§ Records from a dataset:
━━━━━━━━━━━━━━━━

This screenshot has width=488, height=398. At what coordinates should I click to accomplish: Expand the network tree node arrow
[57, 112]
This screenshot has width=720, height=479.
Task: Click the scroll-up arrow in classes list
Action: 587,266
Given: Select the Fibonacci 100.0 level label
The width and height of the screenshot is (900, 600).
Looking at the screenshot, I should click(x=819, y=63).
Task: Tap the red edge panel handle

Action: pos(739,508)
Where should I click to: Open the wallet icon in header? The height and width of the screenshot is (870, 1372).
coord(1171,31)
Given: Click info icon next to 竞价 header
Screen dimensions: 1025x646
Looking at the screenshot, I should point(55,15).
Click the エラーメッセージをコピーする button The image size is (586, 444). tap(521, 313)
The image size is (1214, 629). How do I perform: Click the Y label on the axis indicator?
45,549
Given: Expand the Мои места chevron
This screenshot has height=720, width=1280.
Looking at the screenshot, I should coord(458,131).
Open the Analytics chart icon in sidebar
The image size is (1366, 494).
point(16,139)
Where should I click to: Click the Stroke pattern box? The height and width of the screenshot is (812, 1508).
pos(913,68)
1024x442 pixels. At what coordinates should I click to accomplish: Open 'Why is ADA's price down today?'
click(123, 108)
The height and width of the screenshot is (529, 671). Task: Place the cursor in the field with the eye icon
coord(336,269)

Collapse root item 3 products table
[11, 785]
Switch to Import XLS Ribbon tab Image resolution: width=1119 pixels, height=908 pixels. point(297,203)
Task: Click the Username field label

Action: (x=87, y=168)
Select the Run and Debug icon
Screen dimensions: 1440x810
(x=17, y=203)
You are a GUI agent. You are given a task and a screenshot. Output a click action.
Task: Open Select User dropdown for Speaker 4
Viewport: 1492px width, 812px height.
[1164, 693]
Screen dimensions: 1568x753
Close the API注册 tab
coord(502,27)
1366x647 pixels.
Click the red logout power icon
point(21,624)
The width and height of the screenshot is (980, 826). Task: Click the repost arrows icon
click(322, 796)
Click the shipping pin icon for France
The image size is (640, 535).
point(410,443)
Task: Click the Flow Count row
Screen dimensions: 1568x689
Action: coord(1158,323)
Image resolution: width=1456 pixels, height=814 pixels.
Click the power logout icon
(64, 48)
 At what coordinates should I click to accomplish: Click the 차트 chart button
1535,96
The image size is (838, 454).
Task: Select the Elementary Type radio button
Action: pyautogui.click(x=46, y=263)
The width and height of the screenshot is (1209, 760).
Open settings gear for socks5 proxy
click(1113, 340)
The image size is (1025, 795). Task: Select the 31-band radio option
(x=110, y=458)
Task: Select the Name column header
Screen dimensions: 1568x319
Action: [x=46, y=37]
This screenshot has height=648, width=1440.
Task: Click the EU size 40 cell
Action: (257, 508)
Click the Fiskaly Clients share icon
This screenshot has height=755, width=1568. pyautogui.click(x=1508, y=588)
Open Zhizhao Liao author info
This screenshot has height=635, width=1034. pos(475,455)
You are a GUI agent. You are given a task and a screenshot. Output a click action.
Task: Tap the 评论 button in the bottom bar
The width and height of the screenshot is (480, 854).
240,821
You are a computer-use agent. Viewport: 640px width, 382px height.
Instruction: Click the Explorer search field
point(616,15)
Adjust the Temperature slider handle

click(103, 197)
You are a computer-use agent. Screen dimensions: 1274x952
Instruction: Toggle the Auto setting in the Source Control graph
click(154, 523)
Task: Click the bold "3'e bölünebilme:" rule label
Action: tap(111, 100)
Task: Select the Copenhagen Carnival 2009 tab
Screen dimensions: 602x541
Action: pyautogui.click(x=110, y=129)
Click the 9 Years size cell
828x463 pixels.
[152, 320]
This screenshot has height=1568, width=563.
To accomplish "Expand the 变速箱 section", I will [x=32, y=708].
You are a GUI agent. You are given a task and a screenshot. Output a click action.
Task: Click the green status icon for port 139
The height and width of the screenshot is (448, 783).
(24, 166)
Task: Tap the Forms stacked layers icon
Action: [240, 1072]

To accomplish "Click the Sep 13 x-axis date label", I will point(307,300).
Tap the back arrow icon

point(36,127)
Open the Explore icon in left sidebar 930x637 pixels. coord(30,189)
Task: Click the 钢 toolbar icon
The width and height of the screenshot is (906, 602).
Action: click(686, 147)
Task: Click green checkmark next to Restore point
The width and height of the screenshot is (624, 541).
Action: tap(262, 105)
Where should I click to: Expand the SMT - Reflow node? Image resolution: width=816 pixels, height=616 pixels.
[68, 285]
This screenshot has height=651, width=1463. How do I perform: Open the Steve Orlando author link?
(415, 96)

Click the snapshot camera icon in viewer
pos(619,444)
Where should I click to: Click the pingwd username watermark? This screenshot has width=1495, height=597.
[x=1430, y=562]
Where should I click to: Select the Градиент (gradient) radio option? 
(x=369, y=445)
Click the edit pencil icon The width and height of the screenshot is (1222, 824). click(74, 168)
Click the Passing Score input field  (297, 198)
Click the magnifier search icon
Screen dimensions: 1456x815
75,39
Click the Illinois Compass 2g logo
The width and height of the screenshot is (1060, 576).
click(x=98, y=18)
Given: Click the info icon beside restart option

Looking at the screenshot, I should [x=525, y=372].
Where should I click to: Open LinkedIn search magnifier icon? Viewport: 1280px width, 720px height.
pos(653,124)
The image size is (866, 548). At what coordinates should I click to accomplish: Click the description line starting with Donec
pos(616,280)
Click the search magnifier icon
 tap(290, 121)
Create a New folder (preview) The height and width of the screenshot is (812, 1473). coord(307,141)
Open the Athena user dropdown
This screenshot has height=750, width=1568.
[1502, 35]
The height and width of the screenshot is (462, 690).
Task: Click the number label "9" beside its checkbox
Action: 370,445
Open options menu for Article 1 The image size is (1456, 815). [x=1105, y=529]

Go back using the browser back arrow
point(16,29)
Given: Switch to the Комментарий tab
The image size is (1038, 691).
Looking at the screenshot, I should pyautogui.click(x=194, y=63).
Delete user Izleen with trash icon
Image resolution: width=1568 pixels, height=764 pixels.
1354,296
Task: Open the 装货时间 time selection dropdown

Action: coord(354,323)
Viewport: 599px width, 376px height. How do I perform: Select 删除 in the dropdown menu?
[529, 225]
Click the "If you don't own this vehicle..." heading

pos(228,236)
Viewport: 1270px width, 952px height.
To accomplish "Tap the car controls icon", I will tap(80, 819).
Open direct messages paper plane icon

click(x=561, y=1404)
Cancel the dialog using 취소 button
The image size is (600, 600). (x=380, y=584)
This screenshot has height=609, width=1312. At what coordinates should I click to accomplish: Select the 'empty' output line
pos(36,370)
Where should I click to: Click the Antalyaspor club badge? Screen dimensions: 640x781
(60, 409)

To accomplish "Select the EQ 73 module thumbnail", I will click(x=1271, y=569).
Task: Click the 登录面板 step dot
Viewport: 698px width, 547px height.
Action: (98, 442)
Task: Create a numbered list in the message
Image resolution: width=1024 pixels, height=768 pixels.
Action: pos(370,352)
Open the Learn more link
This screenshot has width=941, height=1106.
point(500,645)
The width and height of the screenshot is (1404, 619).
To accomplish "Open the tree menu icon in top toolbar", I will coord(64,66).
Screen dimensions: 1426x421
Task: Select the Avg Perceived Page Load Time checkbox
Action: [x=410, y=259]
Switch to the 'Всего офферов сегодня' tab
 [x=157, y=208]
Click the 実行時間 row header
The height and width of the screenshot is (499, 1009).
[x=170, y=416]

━━━━━━━━━━━━━━━━

§ PROBLEM TO WORK ON:
Return all of the data precisely as it appears.

§ EXERCISE ANSWER:
This screenshot has width=488, height=398. At what coordinates should I click to accomplish: Expand the network tree node arrow
[57, 112]
This screenshot has width=720, height=479.
Task: Click the scroll-up arrow in classes list
Action: 587,266
Given: Select the Fibonacci 100.0 level label
The width and height of the screenshot is (900, 600).
Looking at the screenshot, I should click(x=819, y=63).
Task: Tap the red edge panel handle

Action: pos(739,508)
Where should I click to: Open the wallet icon in header? The height and width of the screenshot is (870, 1372).
coord(1171,31)
Given: Click info icon next to 竞价 header
Screen dimensions: 1025x646
Looking at the screenshot, I should point(55,15).
Click the エラーメッセージをコピーする button The image size is (586, 444). tap(521, 313)
The image size is (1214, 629). How do I perform: Click the Y label on the axis indicator?
45,549
Given: Expand the Мои места chevron
This screenshot has height=720, width=1280.
Looking at the screenshot, I should coord(458,131).
Open the Analytics chart icon in sidebar
The image size is (1366, 494).
point(16,139)
Where should I click to: Click the Stroke pattern box? The height and width of the screenshot is (812, 1508).
pos(913,68)
1024x442 pixels. At what coordinates should I click to accomplish: Open 'Why is ADA's price down today?'
click(123, 108)
The height and width of the screenshot is (529, 671). Task: Place the cursor in the field with the eye icon
coord(336,269)

Collapse root item 3 products table
[11, 785]
Switch to Import XLS Ribbon tab Image resolution: width=1119 pixels, height=908 pixels. point(297,203)
Task: Click the Username field label

Action: (x=87, y=168)
Select the Run and Debug icon
Screen dimensions: 1440x810
(x=17, y=203)
You are a GUI agent. You are given a task and a screenshot. Output a click action.
Task: Open Select User dropdown for Speaker 4
Viewport: 1492px width, 812px height.
[1164, 693]
Screen dimensions: 1568x753
Close the API注册 tab
coord(502,27)
1366x647 pixels.
Click the red logout power icon
point(21,624)
The width and height of the screenshot is (980, 826). Task: Click the repost arrows icon
click(322, 796)
Click the shipping pin icon for France
The image size is (640, 535).
point(410,443)
Task: Click the Flow Count row
Screen dimensions: 1568x689
Action: coord(1158,323)
Image resolution: width=1456 pixels, height=814 pixels.
Click the power logout icon
(64, 48)
 At what coordinates should I click to accomplish: Click the 차트 chart button
1535,96
The image size is (838, 454).
Task: Select the Elementary Type radio button
Action: pyautogui.click(x=46, y=263)
The width and height of the screenshot is (1209, 760).
Open settings gear for socks5 proxy
click(1113, 340)
The image size is (1025, 795). Task: Select the 31-band radio option
(x=110, y=458)
Task: Select the Name column header
Screen dimensions: 1568x319
Action: [x=46, y=37]
This screenshot has height=648, width=1440.
Task: Click the EU size 40 cell
Action: (257, 508)
Click the Fiskaly Clients share icon
This screenshot has height=755, width=1568. pyautogui.click(x=1508, y=588)
Open Zhizhao Liao author info
This screenshot has height=635, width=1034. pos(475,455)
You are a GUI agent. You are given a task and a screenshot. Output a click action.
Task: Tap the 评论 button in the bottom bar
The width and height of the screenshot is (480, 854).
240,821
You are a computer-use agent. Viewport: 640px width, 382px height.
Instruction: Click the Explorer search field
point(616,15)
Adjust the Temperature slider handle

click(103, 197)
You are a computer-use agent. Screen dimensions: 1274x952
Instruction: Toggle the Auto setting in the Source Control graph
click(154, 523)
Task: Click the bold "3'e bölünebilme:" rule label
Action: tap(111, 100)
Task: Select the Copenhagen Carnival 2009 tab
Screen dimensions: 602x541
Action: pyautogui.click(x=110, y=129)
Click the 9 Years size cell
828x463 pixels.
[152, 320]
This screenshot has height=1568, width=563.
To accomplish "Expand the 变速箱 section", I will [x=32, y=708].
You are a GUI agent. You are given a task and a screenshot. Output a click action.
Task: Click the green status icon for port 139
The height and width of the screenshot is (448, 783).
(24, 166)
Task: Tap the Forms stacked layers icon
Action: [240, 1072]

To accomplish "Click the Sep 13 x-axis date label", I will point(307,300).
Tap the back arrow icon

point(36,127)
Open the Explore icon in left sidebar 930x637 pixels. coord(30,189)
Task: Click the 钢 toolbar icon
The width and height of the screenshot is (906, 602).
Action: click(686, 147)
Task: Click green checkmark next to Restore point
The width and height of the screenshot is (624, 541).
Action: tap(262, 105)
Where should I click to: Expand the SMT - Reflow node? Image resolution: width=816 pixels, height=616 pixels.
[68, 285]
This screenshot has height=651, width=1463. How do I perform: Open the Steve Orlando author link?
(415, 96)

Click the snapshot camera icon in viewer
pos(619,444)
Where should I click to: Click the pingwd username watermark? This screenshot has width=1495, height=597.
[x=1430, y=562]
Where should I click to: Select the Градиент (gradient) radio option? 
(x=369, y=445)
Click the edit pencil icon The width and height of the screenshot is (1222, 824). click(74, 168)
Click the Passing Score input field  (297, 198)
Click the magnifier search icon
Screen dimensions: 1456x815
75,39
Click the Illinois Compass 2g logo
The width and height of the screenshot is (1060, 576).
click(x=98, y=18)
Given: Click the info icon beside restart option

Looking at the screenshot, I should [x=525, y=372].
Where should I click to: Open LinkedIn search magnifier icon? Viewport: 1280px width, 720px height.
pos(653,124)
The image size is (866, 548). At what coordinates should I click to accomplish: Click the description line starting with Donec
pos(616,280)
Click the search magnifier icon
 tap(290, 121)
Create a New folder (preview) The height and width of the screenshot is (812, 1473). coord(307,141)
Open the Athena user dropdown
This screenshot has height=750, width=1568.
[1502, 35]
The height and width of the screenshot is (462, 690).
Task: Click the number label "9" beside its checkbox
Action: 370,445
Open options menu for Article 1 The image size is (1456, 815). [x=1105, y=529]

Go back using the browser back arrow
point(16,29)
Given: Switch to the Комментарий tab
The image size is (1038, 691).
Looking at the screenshot, I should pyautogui.click(x=194, y=63).
Delete user Izleen with trash icon
Image resolution: width=1568 pixels, height=764 pixels.
1354,296
Task: Open the 装货时间 time selection dropdown

Action: coord(354,323)
Viewport: 599px width, 376px height. How do I perform: Select 删除 in the dropdown menu?
[529, 225]
Click the "If you don't own this vehicle..." heading

pos(228,236)
Viewport: 1270px width, 952px height.
To accomplish "Tap the car controls icon", I will tap(80, 819).
Open direct messages paper plane icon

click(x=561, y=1404)
Cancel the dialog using 취소 button
The image size is (600, 600). (x=380, y=584)
This screenshot has height=609, width=1312. At what coordinates should I click to accomplish: Select the 'empty' output line
pos(36,370)
Where should I click to: Click the Antalyaspor club badge? Screen dimensions: 640x781
(60, 409)

To accomplish "Select the EQ 73 module thumbnail", I will click(x=1271, y=569).
Task: Click the 登录面板 step dot
Viewport: 698px width, 547px height.
Action: (98, 442)
Task: Create a numbered list in the message
Image resolution: width=1024 pixels, height=768 pixels.
Action: pos(370,352)
Open the Learn more link
This screenshot has width=941, height=1106.
point(500,645)
The width and height of the screenshot is (1404, 619).
To accomplish "Open the tree menu icon in top toolbar", I will coord(64,66).
Screen dimensions: 1426x421
Task: Select the Avg Perceived Page Load Time checkbox
Action: [x=410, y=259]
Switch to the 'Всего офферов сегодня' tab
 [x=157, y=208]
Click the 実行時間 row header
The height and width of the screenshot is (499, 1009).
[x=170, y=416]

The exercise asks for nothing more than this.